I guess I don't really know exactly where I'm going with this. It's been over two years since I left the PD after I started calling people on their bullshit. It ended up getting me a job offer withdrawn 4 days before I was supposed to start, and after it was too late to withdrawn my resignation from my current job. And I've been defending officers tooth and nail in a lot of incidents on this board since then, because I know how scary those situations really are, and I know what if feels like to have to make a major decision in a split second with little to no information, and then have dozens of people scrutinize it for weeks and months based on information that you didn't have available to you at the time.
But some of this poo poo just kills me. The corruption, the arrogance, the belief that they can get away with anything because the only people who would ever testify against them are people that would never be believed. Who's gonna believe the crack dealer with no front teeth, or the single mother addicted to meth who witnesses it, compared to 4 pressed and starched officers of the law.

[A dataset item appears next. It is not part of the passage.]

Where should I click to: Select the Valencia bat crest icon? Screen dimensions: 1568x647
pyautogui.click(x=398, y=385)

It's hard to explain the mentality of all of this to people who've never worked the job before. It doesn't help that the officer selection process is geared to weed out many of the most practical candidates for the job, leaving you with malleable, impressionable wide-eyed no-life-experience young people on one end, and pathological liars who can tell anyone exactly what they want to hear on the other end. Nowhere near everyone falls into these two extremes, and the process is getting better as minor transgressions of youth are more and more overlooked, but you still get a solid number of people that are either already partially corrupted and dishonest, or are so impressionable that they get molded into being that type of person.

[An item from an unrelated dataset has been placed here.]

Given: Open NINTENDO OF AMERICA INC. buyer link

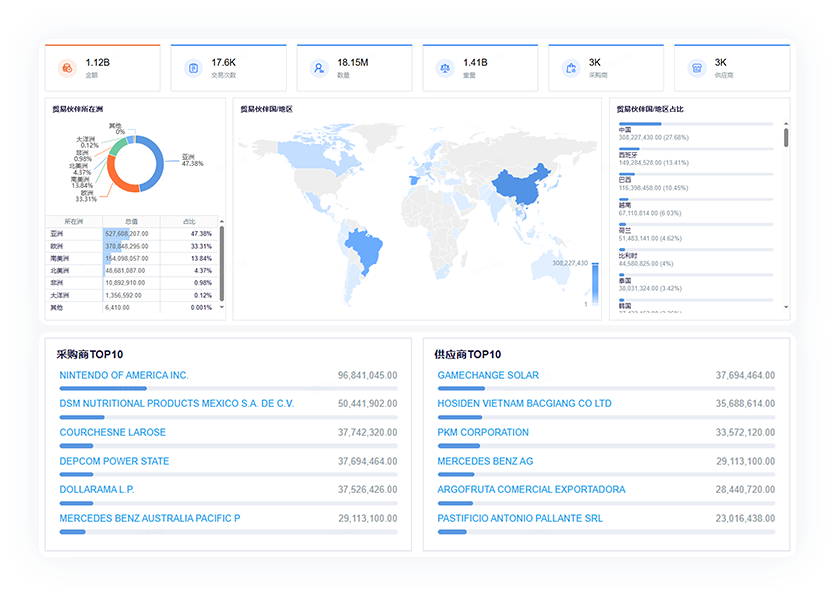Looking at the screenshot, I should [x=124, y=376].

Again, it's hard to explain without doing the job. You have it drilled into your head that everyone out there would rather kill you than say "hi" to you, that around every dark corner lies a cop killer in wait, and you must exercise CONSTANT VIGILANCE (to quote JK Rowling) to make sure you go home at night. Which is a good theory to have in the back of your head to bust out when you need it, but it makes a lot of people paranoid and weapon-happy, and then they end up having to cover their asses to save their job.
For the most part the job is 90% the same old boring poo poo. Theft reports, speeding tickets, baby momma drama, etc, stupid poo poo that once you handle a couple of them, you can pretty much do on autopilot. But bad stress management can lead to bad handling of the other 10%, the fights, the gun runs, the crime scenes, the nasty auto accidents. It also causes the adrenaline to bleed over into other stuff. You pull someone over right after you just had to watch EMS scrape a 5 year old off the street, and you're testy with him, see or hear something wrong and flake out, and the next thing you know Joe Citizen is in cuffs with tazer wires in his back.
Again, hard to get the reality of it across. The longer I'm away from the job and the more I read about this poo poo happening, the more I realize that this country does a piss-poor job of training it's officer for real life policework. There's a huge emphasis on cultural diversity and street survival, and precious little on how to manage the adrenaline and stress effectively so you don't turn into a little ball of rage in a goofy hat on a daily basis.